Gdyby jutra nie było

Kal Ho Naa Ho
2003
7,7 23 tys. ocen
7,7 10 1 22887
7,5 2 krytyków
Gdyby jutra nie było
powrót do forum filmu Gdyby jutra nie było

Oprócz tego, że ten film to piękny melodramat bywa także momentami zabawną komedią. Które sceny najbardziej Was rozśmieszyły?

Ja osobiście nie mogłam się powstrzymać od śmiechu podczas prawie wszystkich scen Aman&Rohit, np. świetna była reakcja pokojówki wtedy gdy po imprezie panowie znaleźli się w jednym łóżku albo gdy Aman dawał Rohitowi wskazówki przez tą słuchawkę: "patrz w górę, na dół". ;P

Początkowo śmieszyły mnie też te wszystkie tańce, bo pomimo iż po "Kabhie Khushi Kabhie Gham" spodziewałam się czegoś podobnego to jednak widok Amana tańczącego w towarzystwie jakichś miejscowych raperów był niecodzienny. ;D

Pozdrawiam i mam nadzieję, że nie zdublowałam żadnego tematu. ;-)

ocenił(a) film na 7
blumenkohl

Mnie śmieszą też sceny Aman&Rohit :D I te reakcje Kantaben gdy myśli sobie o nich nie wiadomo co ;P I też śmieszą mnie wskazówki Amana dla Rohita ;P Jak jeszcze mówi teraz włóż palec do nosa :D Wtedy nie mogę się przestać śmiać :D Ogólnie to uwielbiam w tym filmie gadki Amana :D Jest świetny :D
A co do piosenek nigdy mnie nie śmieszyły raczej ogólnikowo to je uwielbiam :D

ocenił(a) film na 8
LeNa__

Zgadzam się,najśmieszniejsze były sceny Aman&Rohit i ta mina Kantaben za każdym razem;P Dla mnie bardzo śmieszny był ogólnie sam Aman szczególnie jak Naina mu kazała zachowywac się jak sąsiad;D był świetny;) i tez kiedy załatwiał Sweety chłopaka-to było przezabawne;P uwielbiam hinduski humor:)
pzdr

blumenkohl

duet A&R niepowtarzalny ! jak dawał wskazówki to lałam się ze śmiechu i ten ich romans...w łóżku jak leżeli i Aman jakieś miny do Rohita robił albo jak wyznawali sobie miłość. ;D i Aman jak za każdym razem na Rohita IDIOTA mówił jak ten cos odwalił.

cudo !!^^

ocenił(a) film na 9
blumenkohl

Wszystkie sceny co do jednej Aman&Rohit, bezapelacyjnie! ;D

- Śniadanie dla pana... A dla gościa?
- Banana. I dwa jabłka. Rohit, nie przedstawisz nas sobie?
- To jest...
- Aman.
- A to...
- Kantaben. Kantaben, jak się masz?

- Kocham cię, Aman, kocham, kocham, kocham...
- Ja ciebie też...
- Kocham, kocham... [Kantaben pada] Eee, słyszałeś coś?

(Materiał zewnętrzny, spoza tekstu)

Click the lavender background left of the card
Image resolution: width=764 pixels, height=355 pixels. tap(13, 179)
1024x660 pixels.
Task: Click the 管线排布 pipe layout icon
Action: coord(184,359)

Spadłam z krzesła! XD Po bolly się tego nie spodziewałam... ;)

A rozśmieszył mnie też fragment, gdzie Rohit mówi: "Rohit kocha Nainę, Naina kocha Amana", zawsze dopowiadam "a Aman kocha Rohita" - wpływy alternatywnego zakończenia KHNH... XD

blumenkohl

nie no najlepszy byl Aman ! :D . Naina przychodzi do niego mokra a on do niej , Chcesz cos zjesc a ona mowi : Nie a on do niej : To dobrze bo i tak nic nie ma xDDDDDDDD haha z tego wylam dobre 5 minut

blumenkohl

a scena w dyskotece?gdy dziewczyna w końcu zaczyna szaleć?:)
albo nauka uśmiechania się udzielana przez Amana?i jego słowa: I`m know i`m very sexy....

Rea

to mnie najbardziej rozśmieszyła scena jak ojcieć Rohita powiedziała ze dekorator wnętrz przybył z francji by udekorować jego "szpare"na to jego żona dodała ze on ma bardzo dużą szpare....hehe...:D:D:D

ocenił(a) film na 10
pluciok18

to może ja też się dołączę:) najbardziej zabawne wg mnie:

-scena w klubie ("Rohit you silly silly boy", Gita z dwójką okropnych dzieci, Naina jak waliła kamikadze i doping Amana)
- oczywiście akcja "sześć dni i Nainę masz ty" (świetnie, a dlaczego tylko sześć? Bo w niedzielę nie pracuję)
-tekst "masz tak od dziecka"
-wątek biednej Kantaben
-zapomniałabym: świetnie zmontowana scena gdy Rohit poszedł do domu Sweetu a ten smieszny gangsta do domu Nainy i jak Aman cieszył się, gdy ten wyciągnął pistolet)
-ogólnie to dużo by tu pisać, cały film do momentu jak Aman wylądował w szpitalu jest przezabawny:)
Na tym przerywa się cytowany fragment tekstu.